Sinan ÇİFTYÜREK
“Buyurun Cenaze Namazına!”
Sahnelenen plan deşifre oluyor!
Son günlerde çatışmalarda yaşamını yitirenlerin cenaze törenlerinde, gerek asker yakınlarından gerekse halktan, iktidarın savaş politikalarına karşı tepkiler gelişiyor. Tepkiler farklı olsa da savaş karşıtlığı öne çıkıyor.
Asker ve polis aileleri; “şehit olmak istiyorum” diyen veya “ne mutlu şehit olanlar” diye nutuk atan Cumhurbaşkanı, Başbakan, bakan, vekil ve egemenleri hedef alarak:
“Başkalarının çocukları üzerinde efelik yapmayın”; veya Er Recep Beycur’un amcası Ömer Becur, “kardeşi kardeşe kırdırıyor… Sayın Cumhurbaşkanı bunu bilsin”; Er Barkın’ın yakını da tabutun başında,“Bu kan dursun. Askerlere günah değil mi? Kürdü de Türkü de aynıdır. Tayyip Erdoğan sen kimsin oraya geldin?” sözleriyle tepki göstermişti…
Büyüyen bu tepki ve öfkeye Osmaniye’de faklı bir boyut geldi: Yaşamını yitiren askerlerin cenaze törenlerinde yükselen tepkiler arasında Osmaniye’deki törende yaşananlar/söylenenler birçok açıdan ilktir, farklı ve önemlidir.

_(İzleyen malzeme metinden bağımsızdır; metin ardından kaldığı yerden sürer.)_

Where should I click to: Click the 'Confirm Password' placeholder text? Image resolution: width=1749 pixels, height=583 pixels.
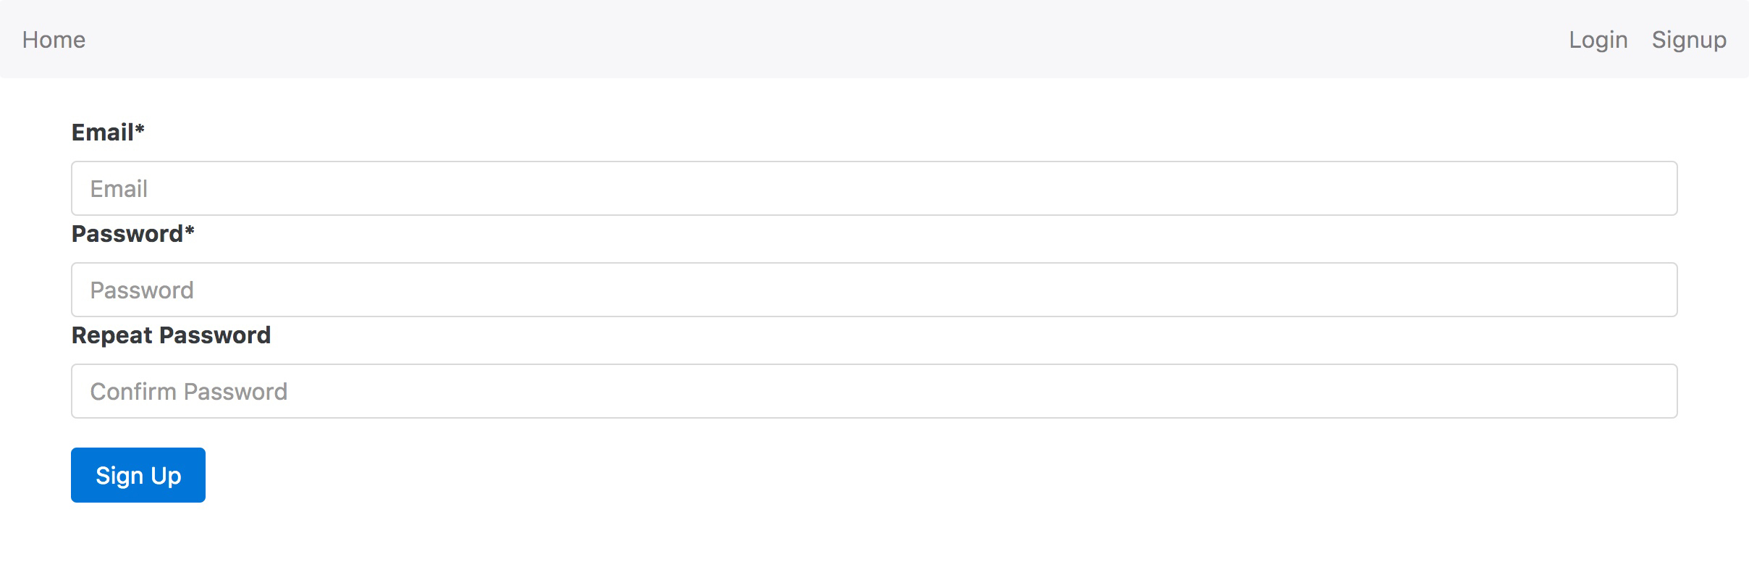(x=188, y=392)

Çatışmalarda yaşamını yitiren Yüzbaşı Ali Alkan’ın memleketi Osmaniye’de kaldırılan cenazesinde kimi açılardan ilkler yaşandı! Öyle ki cenaze namazı sırasında tam anlamıyla “buyurun cenaze namazına” dedirtecek ilkler yaşandı!
Yüzbaşı Alkan’ın cenaze töreni sırasında özellikle ağabeyi Yarbay Mehmet Alkan’ın ve yakınlarının söyledikleri gerek Cumhurbaşkanı Erdoğan ve iktidarı için gerekse de TSK için şok edici nitelikteydi. Neler söylendiği basında dünden beri yoğun tartışılıyor olsa da söylenenleri özetle aktarayım:
Osmaniye’deki cenaze namazının ardından tabutun başına gelen Yarbay Alkan kardeşine ilişkin, "Buradaki vatan evladı daha 32 yaşında. Vatanına, sevdiklerine doyamadı. Bunun katili kim? Bunun sebebi kim? Düne kadar çözüm diyenler ne oldu da sonradan savaş diyor" diye seslendi.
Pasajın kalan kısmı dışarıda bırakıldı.